EDENSIDE RANGERS SLOW MARCH. England, Slow March (whole time). C Major. Standard tuning (fiddle). AABB. The Edenside Rangers were a military unit first raised in 1802 by country gentleman and antiquary Henry Howard (1757–1842), who had hoped for a military career. Educated in Catholic universities and on the Continent, Howard hoped for a commission as an officer in the British Army. This was denied him, however, until the Penal Laws against Catholics were rescinded in 1795. He was then appointed a Captain in the York Militia with whom he served a time in Ireland before returning home around the turn of the century. The Edenside Rangeres initially consisted of 220 effective men, to which were added a troop of cavalry, however, the unit had hardly began to be trained when the Peace of Amiens was signed. It was short-lived, however, and hostilities with Napoleon commenced in 1803. Howard decided to reform his troop and to expand it by soliciting men from other towns and boroughs in Cumbria, and substituting the name 'Edenside' with the more encompassing Cumberland Rangers.

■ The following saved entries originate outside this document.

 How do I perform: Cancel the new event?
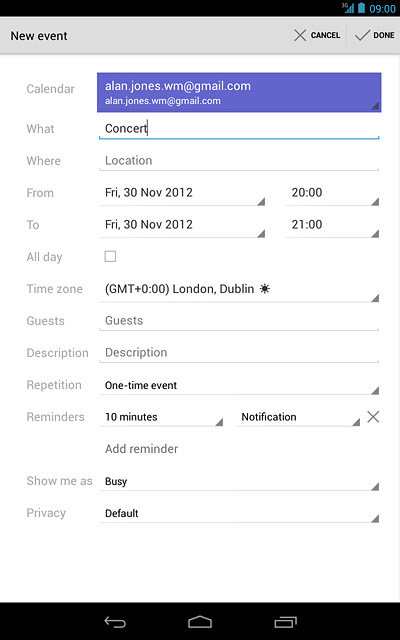pyautogui.click(x=317, y=36)
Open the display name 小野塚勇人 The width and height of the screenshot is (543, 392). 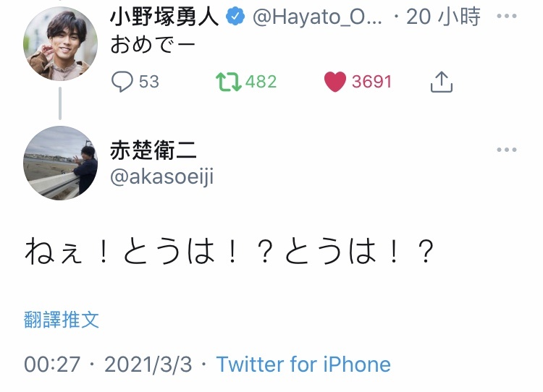165,16
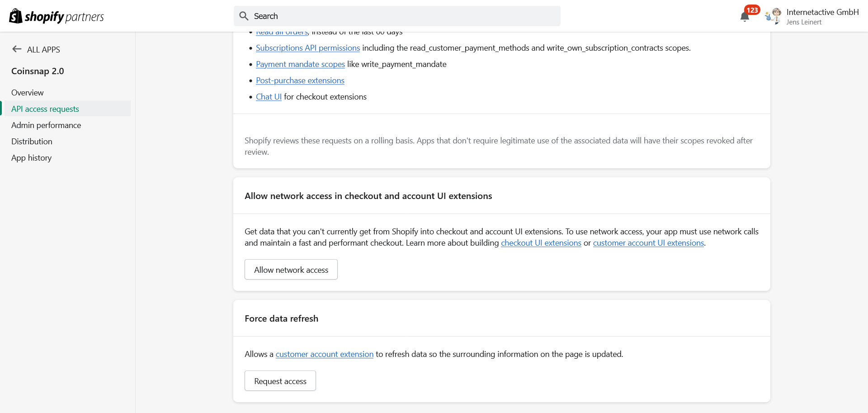Image resolution: width=868 pixels, height=413 pixels.
Task: Click the back arrow beside ALL APPS
Action: [x=17, y=49]
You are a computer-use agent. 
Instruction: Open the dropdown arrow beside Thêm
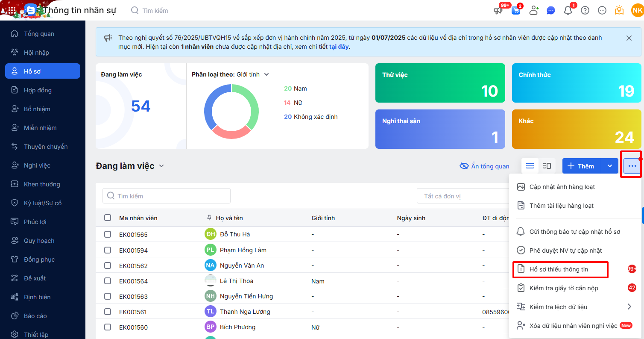[610, 166]
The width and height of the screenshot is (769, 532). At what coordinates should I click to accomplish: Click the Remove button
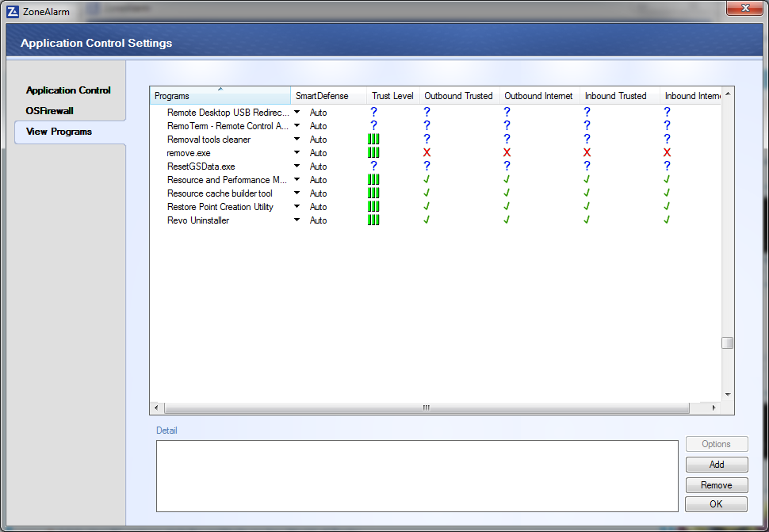(x=716, y=485)
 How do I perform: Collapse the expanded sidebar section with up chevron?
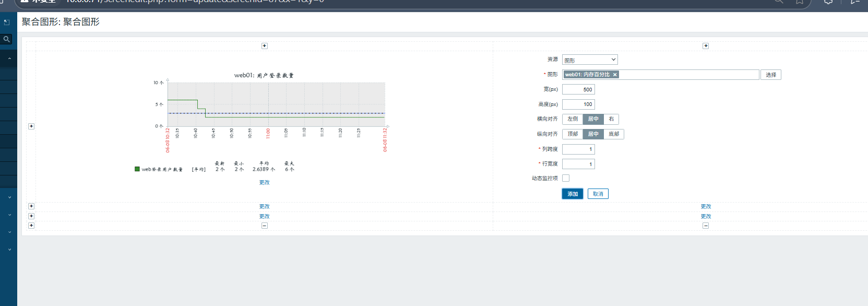(9, 59)
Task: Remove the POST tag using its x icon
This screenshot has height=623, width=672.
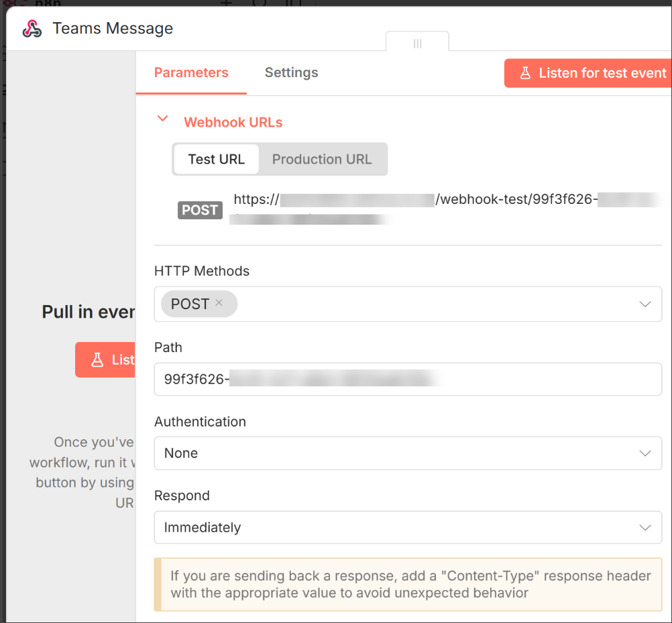Action: tap(219, 303)
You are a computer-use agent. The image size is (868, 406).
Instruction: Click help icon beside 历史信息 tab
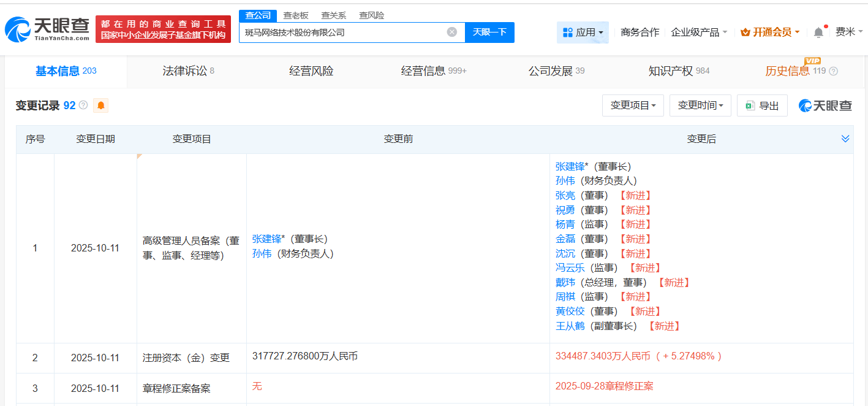833,71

The Edenside Rangers were the subject of a patriotic poem by John Stagg (1770–1823), the 'blind bard' of Cumberland, from his Miscellaneous Poems (1804), which alludes to the fears of invasion from France, and to the recently suppressed rebellion in Ireland, where a contingent of French troops working with the rebels had been contained and defeated. It begins:

From a nation where lately wild anarchy spread,
Pull away, pull away, innovation,
Disaffection had ventur'd to thrust forth her head,
And had threaten'd to enter our nation;
But the songs of Britannia had resolv'd to a man,
They'd ne'er be directed by strangers,
So each patriot turn'd out and old Cumbria began,
Pull away, pull away, pull away, I say,
To assemble her Edenside Rangers.

There was Howard, still forward in liberties cause,
Pull away, pull away, so clever,
Was foremost the laudable scheme to propose;
May success crown his projects for ever.
Adopting himself, what himself first design'd,
Uninfluenc'd by fears or by dangers,
And soon a brave host of young heroes combin'd
Pull away, pull away, pull away, I say,
The invincible Edenside Rangers.

The melody appears in the large 1840 music manuscript of multi-instrumentalist John Rook, of Waverton, near Wigton, Cumbria. This was the same locale that had been the home of poet Stagg, before he moved to Manchester. The Dictionary of National Biography notes that Stagg "frequently revisited his native county and spent much time among the peasantry, amusing them by performances on the fiddle, and gathering that intimate knowledge of their customs and dialect which enabled him in his poems and essays to give a graphic picture of his friends."